Sid fez uma pausa. Olhou no seu relógio e viu que poucos minutos se passaram, percebeu que poderia ficar horas falando daquele jeito.





- É, eu era um tonto. Demorei algum tempo pra perceber que as coisas estavam indo de patrão e funcionário para amigos íntimos. Pouco a pouco sentia ela mais próxima... Como te disse, eu era um tonto, não tinha um pingo de tato para essas coisas. No começo eu ficava mal sabia como agir, não entendia a raiva dela quando me pegava flertando com alguma empregada ou quando as empregadas da casa contava que "os rapazes" estavam se divertindo por aí, se é que me entende... Não demorou muito pra ela começar a insistir que eu também fizesse com ela o exame para a TechUtri. Pra mim aquilo era um assunto chato, eu gostava de aprender mas não gostava de estudar, eu gostava mesmo da praticidade e tinha certeza que Rey nunca me deixaria continuar com aquela ideia maluca...
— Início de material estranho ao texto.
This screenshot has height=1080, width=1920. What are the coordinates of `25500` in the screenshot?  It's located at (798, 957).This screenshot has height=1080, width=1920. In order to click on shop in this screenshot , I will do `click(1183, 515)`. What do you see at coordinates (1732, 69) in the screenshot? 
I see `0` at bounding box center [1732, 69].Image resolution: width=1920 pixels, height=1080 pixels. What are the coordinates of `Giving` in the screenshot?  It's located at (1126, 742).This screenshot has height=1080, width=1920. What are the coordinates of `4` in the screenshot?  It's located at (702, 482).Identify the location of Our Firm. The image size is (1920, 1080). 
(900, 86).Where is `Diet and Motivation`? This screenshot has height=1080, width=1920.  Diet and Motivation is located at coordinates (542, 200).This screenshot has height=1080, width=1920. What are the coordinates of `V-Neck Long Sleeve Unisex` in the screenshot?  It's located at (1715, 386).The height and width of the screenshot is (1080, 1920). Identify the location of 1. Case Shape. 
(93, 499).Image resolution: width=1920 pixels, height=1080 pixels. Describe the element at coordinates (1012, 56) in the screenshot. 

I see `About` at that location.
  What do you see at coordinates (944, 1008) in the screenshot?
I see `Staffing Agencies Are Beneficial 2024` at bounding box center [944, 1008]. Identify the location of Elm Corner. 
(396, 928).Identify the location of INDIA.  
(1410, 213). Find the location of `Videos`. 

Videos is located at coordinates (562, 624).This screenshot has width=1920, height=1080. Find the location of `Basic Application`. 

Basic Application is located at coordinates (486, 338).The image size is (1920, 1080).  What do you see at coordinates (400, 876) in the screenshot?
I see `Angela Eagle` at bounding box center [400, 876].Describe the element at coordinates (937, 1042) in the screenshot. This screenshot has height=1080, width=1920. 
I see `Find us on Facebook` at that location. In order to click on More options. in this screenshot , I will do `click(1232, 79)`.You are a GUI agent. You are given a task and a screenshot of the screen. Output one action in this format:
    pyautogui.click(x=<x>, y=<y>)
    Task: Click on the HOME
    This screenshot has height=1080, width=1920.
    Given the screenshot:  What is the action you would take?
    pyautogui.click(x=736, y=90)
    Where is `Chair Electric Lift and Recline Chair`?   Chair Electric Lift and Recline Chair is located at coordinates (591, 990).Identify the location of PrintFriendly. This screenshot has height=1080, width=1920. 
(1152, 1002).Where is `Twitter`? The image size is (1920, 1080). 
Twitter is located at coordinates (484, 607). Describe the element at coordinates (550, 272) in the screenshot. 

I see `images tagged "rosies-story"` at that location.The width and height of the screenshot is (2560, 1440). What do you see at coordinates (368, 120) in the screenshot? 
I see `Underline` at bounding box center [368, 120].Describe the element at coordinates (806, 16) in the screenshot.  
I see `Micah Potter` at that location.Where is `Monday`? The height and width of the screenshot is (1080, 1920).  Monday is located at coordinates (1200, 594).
- Houve uma vez que ela não conseguiu passar no exame e ela ficou bem baqueada. Não demorou para aquele papo recomeçar, ela dizia "A culpa é sua, se você estivesse comigo eu iria conseguir!". Ela falava, ela esbravejava, gritava e eu mal conseguia entender. Falei que não ia fazer diferença, já tinha passado! Rapidamente ela baixou o tom e sussurrou que me amava. Congelei, não sabia o que dizer! Ela continuou dizendo que se prestasse o exame iria pra lá com ela e que depois ficaríamos juntos, seja lá qual fosse o rumo que sua vida tomasse depois de formada. Baixinho dizia que não aguentava mais viver naquela gaiola em forma de mansão, que estava cansada do quão tapado eu era por não ter percebido isso até ali. Não conseguia dizer nada e felizmente fui salvo pelo Jean quando ele me chamou. Rey queria falar comigo. Saí de lá confuso, era um misto de alívio e apreensão. Tudo era tão óbvio, menos pra mim que não sabia lidar com aquilo.

Paola balançou levemente a cabeça.

- Você homens são todos iguais... Não percebem nada em baixo do próprio nariz...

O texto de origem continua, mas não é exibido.